Lições da "highway"





Ainda há pouco estávamos na rua jogando conversa fora após o futebol.  Eu, você, o Clever, o Marcão, toda a patota. Não tínhamos nada, só sonhos. Curtíamos Engenheiros do Hawaii  e ainda me lembro de você fazendo um trocadilho com a música e dando risada: " 'Sempre' 10, 'Sempre' 20, 'Sempre' 60, só pra ver até quando o motor aguenta..." Naqueles sonhos não víamos as tragédias da vida adulta. Nossas preocupações eram outras.  Também não imaginávamos que seríamos da mesma família.  
Durante um tempo nos tornamos distantes, pois os nossos objetivos imediatos divergiam. Cada um tem seu tempo de amadurecimento. O meu chegou mais cedo em alguns pontos. Talvez aí o motivo das discordâncias e das distâncias. Naturalmente, eu também não conseguia enxergar tudo. Não via que as influências da vida de casado também mexiam com você.
Ainda bem que Deus colocou em seu caminho pessoas que souberam mostrar os valores que, de fato, você deveria preservar. E você também "cresceu". Deixou de lado as coisas de jovem descompromissado e tornou-se um pai de família,  largando para trás o que não tinha importância. Os pais de nossas esposas passaram a reconhecê-lo cada vez mais  como um filho. Isso eu passei a admirar. Talvez no desejo incontido de sermos bons pais de família, de amarmos nossas esposas e nossos filhos, o fato é que nos reencontramos.
Deste ano, lembro-me  da visita do Marcão, após quase vinte anos, e você ajudando-me a pilotar a churrasqueira aqui de casa. Recordo-me ainda do aniversário de dois anos da Lorena, quando "fuçávamos" seus discos de vinil, ouvindo de ABBA a Milionário e José Rico, passando, é claro pelos Engenheiros.
Tem uma parte da vida, porém, sobre a qual não temos controle absoluto. E você se foi... No dia 07 de abril, curiosa e fatidicamente, acerelando à pé, e não de carro como na música, numa caminhada de início de noite, você se foi.  
Com sua partida, evidenciou-se que você trazia equilíbrio às opções de sua família. 
Contudo, da mesma forma que não aprendemos a dirigir bem se não aceitamos os ensinamentos da rodovia pela qual passamos, não vivemos, de fato, se não tiramos também lições da morte física. A sua confirmou o quanto você é importante para todos: seus pais, seus irmãos, suas cunhadas e cunhados e seus sobrinhos. Curioso como sua partida proporcionou a mim e ao João Pedro oportunidades para um diálogo entre pai e filho sobre a vida e a morte. Na sua infantil forma de demonstrar a saudade, meu filho até há poucos dias chorava a sua partida antes de dormir. Esse processo todo faz parte da vida e, ao contrário de muitos que escondem das crianças, eu e a Leila não ocultamos nada disso dele, afinal, mais cedo ou mais tarde a realidade da morte impor-se-á novamente e é perigoso postergar  tal contato. São Francisco de Assis aceitava tanto a morte que a chamava de irmã morte. De fato, dela não podemos nos esconder e ela é uma etapa da vida aqui na terra. Só podemos aceitá-la.

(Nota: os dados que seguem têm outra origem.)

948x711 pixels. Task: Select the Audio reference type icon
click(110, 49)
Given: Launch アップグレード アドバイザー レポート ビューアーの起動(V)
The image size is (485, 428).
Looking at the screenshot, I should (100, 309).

Fui ensinado a pensar que podemos ressuscitar as pessoas vivas, resgatado-as de todas as situações de sofrimento, mas gosto também de pensar que, se não podemos ressuscitar as que se foram, podemos impedir que elas morram definitivamente. Assim, cada vez que respeito sua memória, coloco-me ao lado de suas filhas ou encorajo meu próprio filho a lembrar-se de você, sei que impeço a definitividade de sua ausência e valorizo sua presença, que vai para muito além do estar fisicamente entre nós.
Cara, você ria de tudo!! Chegava a incomodar sua capacidade de brincar com as coisas e as pessoas. Outra grande lição. Obrigado. 
Nesse 02 de novembro, quero apenas lembrar com saudades de você, dos meus avós, dos outros parentes e todos os que conheci e já seguiram adiante. 
Um dia, na Graça do Pai, nos reencontraremos. Até.